━━━ Extract provided

Works have been shown in numerous juried and non-juried exhibitions and are in private collections in North America, Europe, Africa and Australia.
Ryan Price
Ryan Price is an artist working out of Guelph Ontario. He moved to the city in 1991 after graduating from the technical arts program at BealArt in London. His focus for the most part has been in printmaking, specifically in the areas of drypoint and monotype. His works in these mediums have won several awards and have been viewed and collected fairly extensively. Over the past few years, while maintaining his printmaking practice, Ryan has begun to branch into other mediums and fields. In 2006 he had published his first illustrated book, an interpretive version of Edgar Allan Poe's "The Raven".
Jim Reed
Jim studied painting and drawing in France and England. He worked with Corbet Gray of Elora, Ontario for a period of ten years. Corbett had studied with Hans Hoffman, the German-born American abstract expressionist painter, at the Art Student’s League in New York.
In the region of Waterloo/Wellington Jim has been a juror for several exhibitions. As an advocate for aesthetic elements in community projects, he continues to participate. A recipient of awards in painting, drawing, and photography, works have been displayed on the new Sleeman teletron in Guelph, Redfish Gallery, East Aurora, New York, and the Barber Gallery, Guelph. His paintings are in the Wildcraft Restaurant, Waterloo and the Columbia Fitness Centre.
Currently, Jim works in a variety of media and styles.
Linda Risacher Copp
After completing her fine arts degree, Linda Risacher Copp worked in sculpture, oil and acrylic before discovering Batik. This exacting resist medium provided a new challenge to an artist intent on capturing the inner light of the landscape. As artist in residence at Queen's University's Hersmonceux Castle in England, she created a sense of the Sussex landscapes for her exhibit "A Place in Time" (1997) at Union Gallery, Kingston. In addition to group shows, Linda's major exhibits "A Year on the Grand" (1999) and "Rivers of the Grand"(2004) established her reputation as one of Canada's leading artists using the batik medium. Linda was honored to recieve 1st place in the Shirley Dilworth Jaychuk Painting Competion for her batik "Ah...Summer"(2007) and 2nd place in 2009 for "April Light"
Cathy Senitt
Born in Rochester, New York, Cathy attended the Rochester Institute of Technology, School of Art and Design. Cathy developed a successful painting career in Toronto during the late 1960's and throughout the 1970's. Highlights include Expo 70 in Osaka, Japan; the inaugural show of the Art Gallery of Ontario; and 'Man and His World' exhibit in Montreal, to name a few.
Her work is known for its creativity and sophisticated use of naive forms. Many of her works incorporate unusual human forms, and various series have focused variously on abstract portraiture, her pet Red Dog, and hybrid human-animal forms reminiscent of Hieronymous Bosch or Gaugin. Cathy's work is in public and private collections across Canada. We are honoured to have Cathy Senitt's works showcasing at Strata Gallery.

━━━━━━

_What is being asked:_ Reproduce verbatim the passage of the artist profiles starting at "In the region" and ending at "media and styles.".

━━━ Dataset entries

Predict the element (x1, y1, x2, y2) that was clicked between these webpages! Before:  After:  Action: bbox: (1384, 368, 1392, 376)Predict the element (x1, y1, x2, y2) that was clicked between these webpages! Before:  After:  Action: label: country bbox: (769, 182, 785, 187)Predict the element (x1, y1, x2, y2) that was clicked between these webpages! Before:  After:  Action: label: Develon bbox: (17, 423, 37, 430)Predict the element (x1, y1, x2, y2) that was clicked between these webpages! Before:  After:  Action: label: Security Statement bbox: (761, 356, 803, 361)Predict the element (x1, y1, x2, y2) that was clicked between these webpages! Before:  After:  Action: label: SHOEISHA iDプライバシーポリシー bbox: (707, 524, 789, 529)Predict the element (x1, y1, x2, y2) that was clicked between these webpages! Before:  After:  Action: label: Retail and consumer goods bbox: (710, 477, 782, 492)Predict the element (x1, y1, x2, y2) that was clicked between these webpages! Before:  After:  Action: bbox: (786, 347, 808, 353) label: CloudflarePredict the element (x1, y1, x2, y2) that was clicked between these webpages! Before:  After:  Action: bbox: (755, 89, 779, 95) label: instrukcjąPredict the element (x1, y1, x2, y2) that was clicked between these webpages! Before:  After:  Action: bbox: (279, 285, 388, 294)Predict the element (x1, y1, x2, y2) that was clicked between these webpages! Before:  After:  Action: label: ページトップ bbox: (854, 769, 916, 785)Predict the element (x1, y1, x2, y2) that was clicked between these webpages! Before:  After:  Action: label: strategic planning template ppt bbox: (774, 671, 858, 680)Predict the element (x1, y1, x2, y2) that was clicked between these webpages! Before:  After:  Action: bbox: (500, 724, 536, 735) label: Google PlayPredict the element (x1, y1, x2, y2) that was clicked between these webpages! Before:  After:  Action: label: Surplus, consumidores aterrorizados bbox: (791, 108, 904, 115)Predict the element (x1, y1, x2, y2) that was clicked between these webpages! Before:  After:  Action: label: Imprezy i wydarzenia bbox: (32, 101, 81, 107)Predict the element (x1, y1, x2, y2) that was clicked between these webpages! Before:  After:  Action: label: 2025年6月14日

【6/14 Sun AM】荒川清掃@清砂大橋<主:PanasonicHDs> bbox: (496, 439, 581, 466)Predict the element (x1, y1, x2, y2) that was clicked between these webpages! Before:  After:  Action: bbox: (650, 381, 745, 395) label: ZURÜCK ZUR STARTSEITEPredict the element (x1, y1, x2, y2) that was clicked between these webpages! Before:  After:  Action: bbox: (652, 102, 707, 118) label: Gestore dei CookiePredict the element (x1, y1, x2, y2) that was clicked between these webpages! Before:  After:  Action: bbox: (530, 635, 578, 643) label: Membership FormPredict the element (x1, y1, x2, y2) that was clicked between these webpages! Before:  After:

━━━━━━

_Correct response:_
In the region of Waterloo/Wellington Jim has been a juror for several exhibitions. As an advocate for aesthetic elements in community projects, he continues to participate. A recipient of awards in painting, drawing, and photography, works have been displayed on the new Sleeman teletron in Guelph, Redfish Gallery, East Aurora, New York, and the Barber Gallery, Guelph. His paintings are in the Wildcraft Restaurant, Waterloo and the Columbia Fitness Centre.
Currently, Jim works in a variety of media and styles.